* EXERCISE INSTRUCTIONS *
What follows is a listing; repeat exactly, and only, its lines from the one holding "Given: Click Réinitialiser to reset settings" through the last, leaving any pictures out.

* DATA SUPPLIED *
┌──

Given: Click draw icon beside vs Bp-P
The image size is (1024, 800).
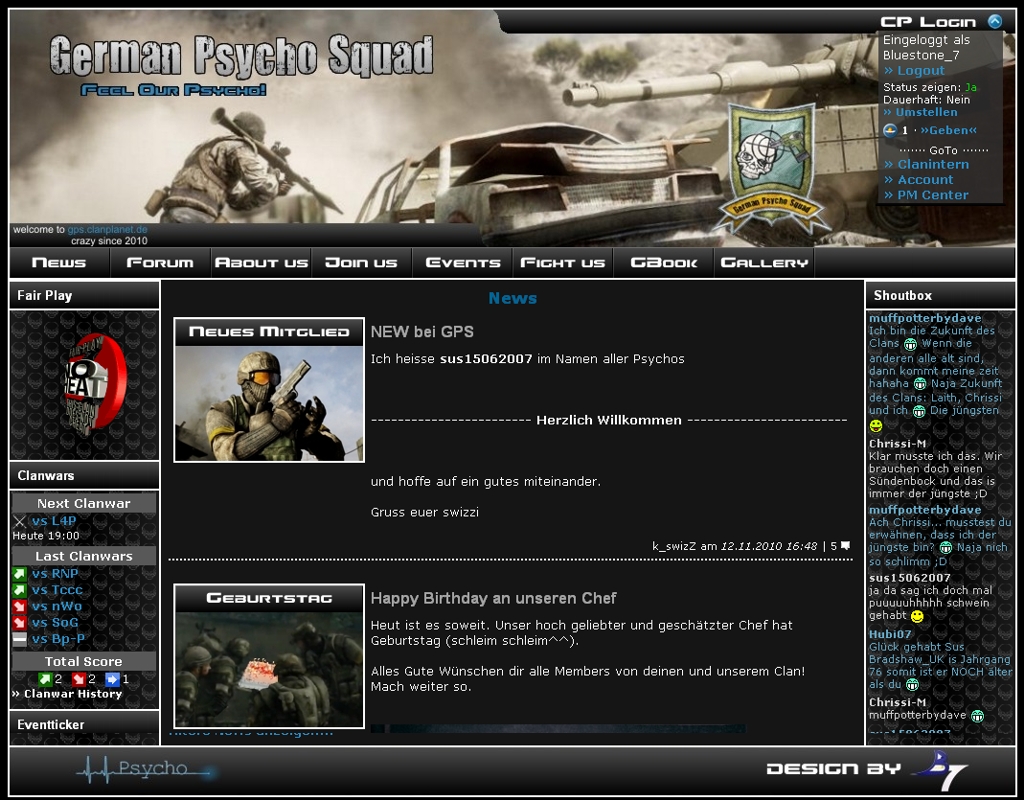Looking at the screenshot, I should pyautogui.click(x=19, y=639).
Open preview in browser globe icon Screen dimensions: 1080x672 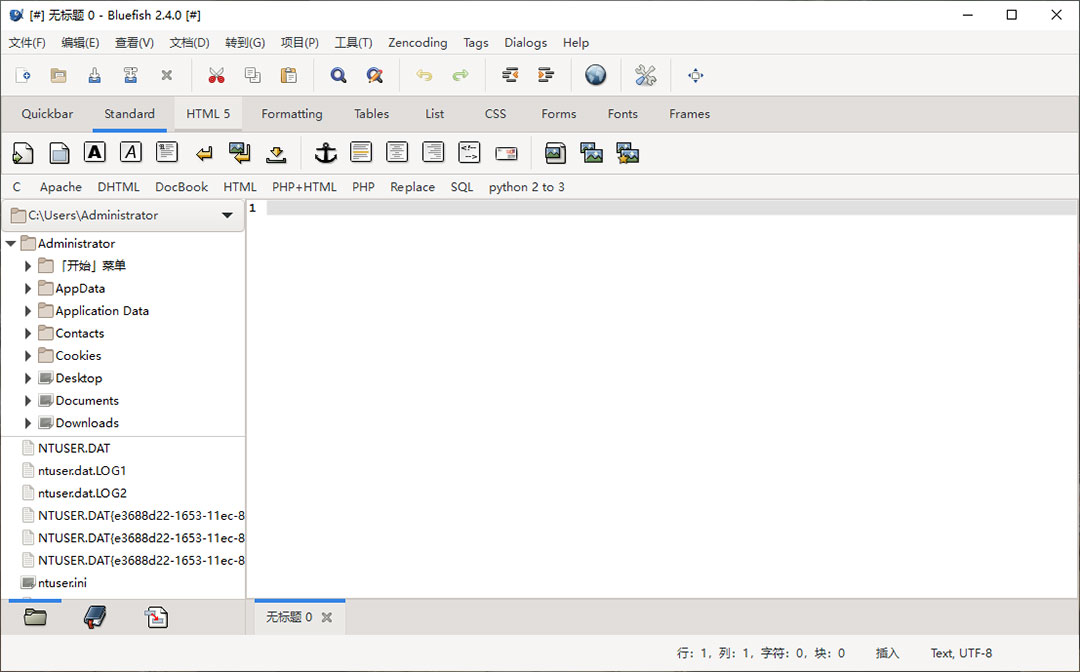tap(596, 76)
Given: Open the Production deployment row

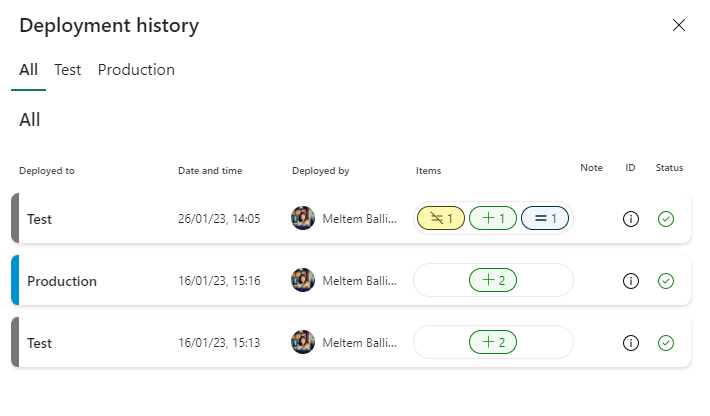Looking at the screenshot, I should coord(62,281).
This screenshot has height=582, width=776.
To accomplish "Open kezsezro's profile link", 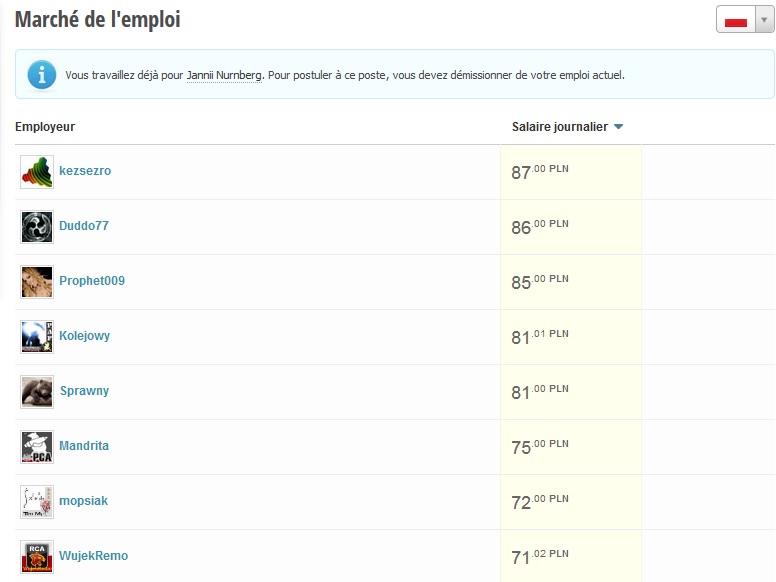I will pyautogui.click(x=85, y=171).
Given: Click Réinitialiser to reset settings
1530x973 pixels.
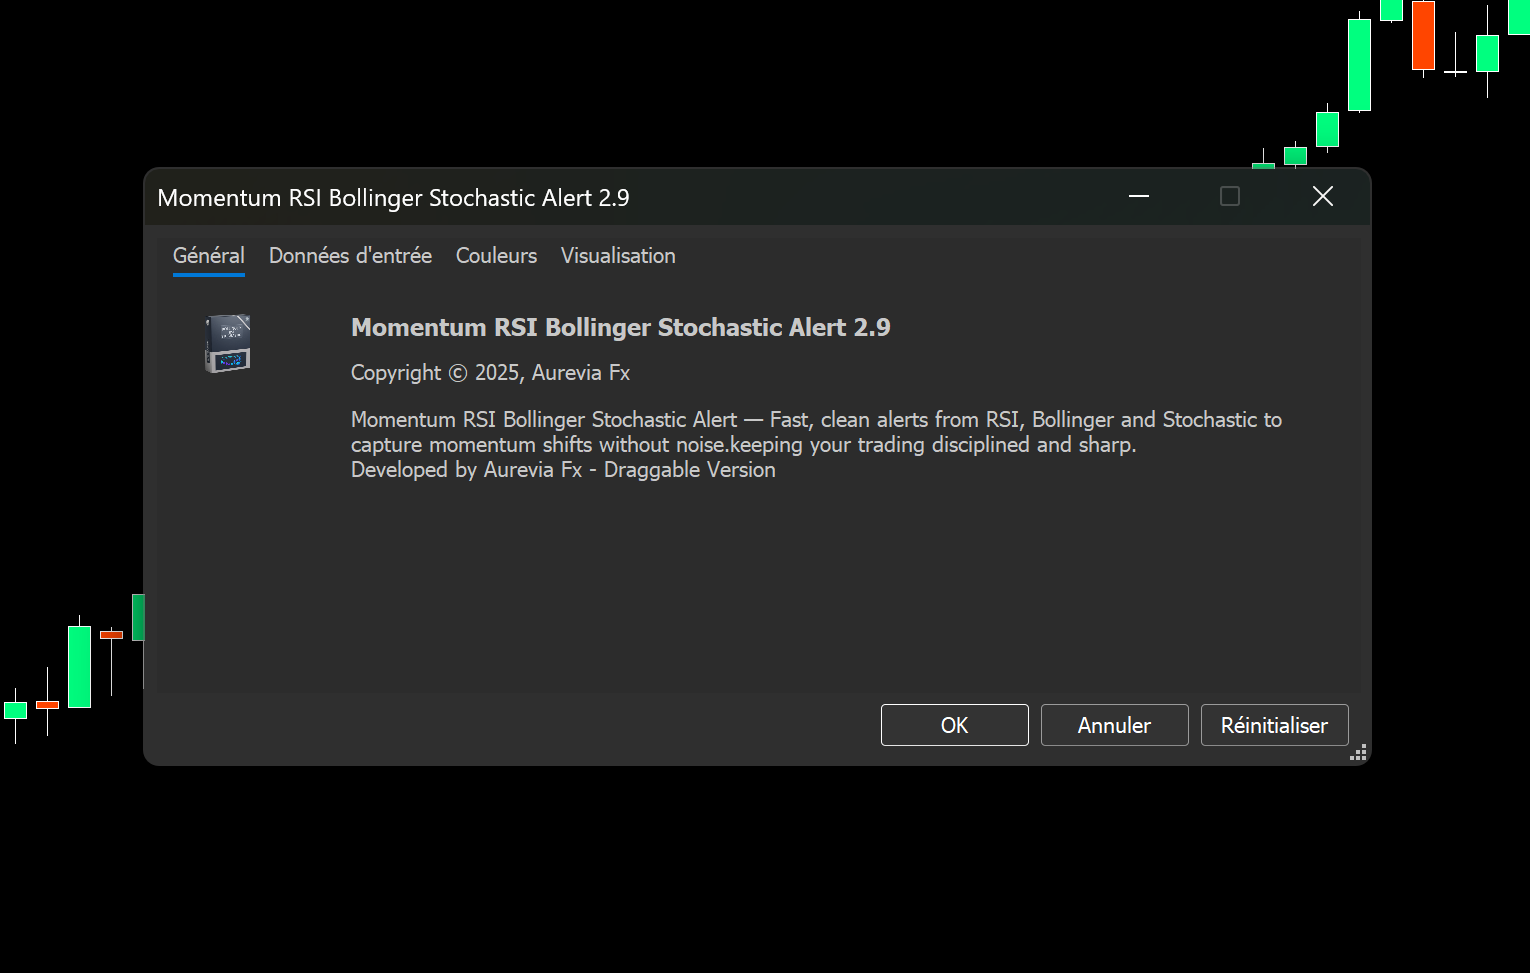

└──

* SOLUTION BELOW *
Given: Click Réinitialiser to reset settings
1530x973 pixels.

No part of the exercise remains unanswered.